I have spent the last few days immersing myself in the folklore and magic of Brittany. My main intention was to visit some sites renowned for their Fairy lore and others for their Arthurian connections. Both are topics I am currently writing about for various projects and I often find that visiting a place connected with my work can spur my imagination and get my creative juices flowing, and it has certainly been the case with this visit, but not always in the way that I have imagined.

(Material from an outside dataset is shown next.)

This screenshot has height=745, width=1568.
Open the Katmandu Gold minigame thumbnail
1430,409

Today I took the time to visit the Tumulus of Kercado. A tumulus is a burial or ceremonial mound normally of the megalithic or Neolithic period which has maintained its earth work, where as a Dolmen is normally the menhirs (standing stones) and table-stone covering it without the earthwork which would have originally covered it. The Tumulus of Kercado according to the leaflet I procured at the gate is dated to around 4500BCE and is considered to be one of the most complete of its kind, and although it isn’t as big or impressive as the Tumulus of St Michel which I visited yesterday, it actually had a stronger atmosphere, possibly this could be attributed to not having a ruddy great Christian Chapel built on the top of it.

But I digress.

Carved upon the roof of the table-stone, inside the chamber is a “double headed axe” a symbol quite common both in the Megalithic monuments of Brittany and else where in the world. Some scholars have argued quite persuasively that these Axe engravings were a method of stellar and solar time keeping which automatically got me thinking of Hekate. Firstly her connection to the stars through her mother Asteria. But more importantly her potential connection with the Snake Priestess. In Minoan myth, Priestesses were said to carry into ritual the Labrys, another form of double headed Axe.

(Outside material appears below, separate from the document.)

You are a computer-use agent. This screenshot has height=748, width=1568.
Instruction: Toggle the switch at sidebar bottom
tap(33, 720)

Whilst there is no proof that the Minoan Snake Goddesses statues dating from 1600BCE and found on Knossos during excavations in the early 20th Century, were either images of Priestesses of Hekate, or even Hekate herself, there is a lot of circumstantial evidence that leads many (myself included) to believe there is a connection of some form. One of our most famous descriptions of Hekate comes from Apollonius of Rhodes who claimed that when Jason called upon Hekate Brimo she arrived “garlanded by fearsome snakes that coiled themselves round twigs of oak; the twinkle of a thousand torches lit the scene; and hounds of the underworld barked shrilly all around her”. And her connection with snakes continues for some of the infamous lead/curse tablets found around ancient temples call upon Hekate who is depicted upon the lead strip with snakes. And Medea who depending upon the myth being told was either a Priestess of Hekate or possibly even a Granddaughter had the ability to charm the snakes, and called them forth to aid her in her creation of poisons and also as offerings to the Goddess herself.

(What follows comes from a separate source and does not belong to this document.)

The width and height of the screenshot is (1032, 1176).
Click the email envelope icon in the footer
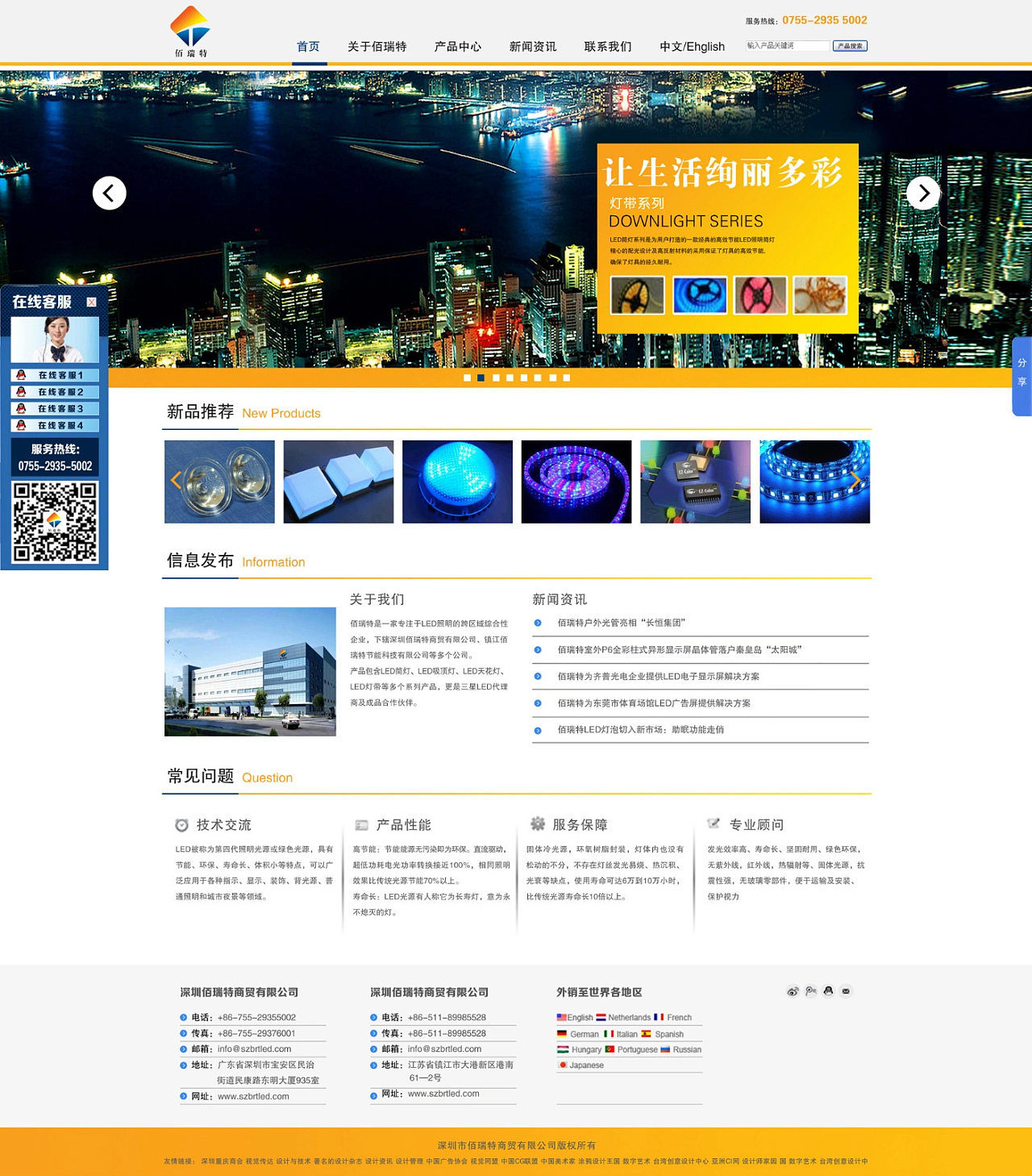point(845,991)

But what is very curious about the quote by Apollonius is that he claims that Jason has to wait until for the “bright constellation of the Bear to decline, and then, when all the air from heaven to earth was still” before he could perform his rite to Hekate. Which leads me back to where I started, the Double Axe in Kercado is believed by some to be a form of Astrolabe, circling around Polaris just as the great Bear constellation does. This carvings dimensions allow for calculation of the Equinoxes, the Solstices, as well as moonrise and sunrise. How clever is that, now I wonder is this why the Minoan Priestesses were carrying Labrys’ too? Would it be amazing if we could prove that?!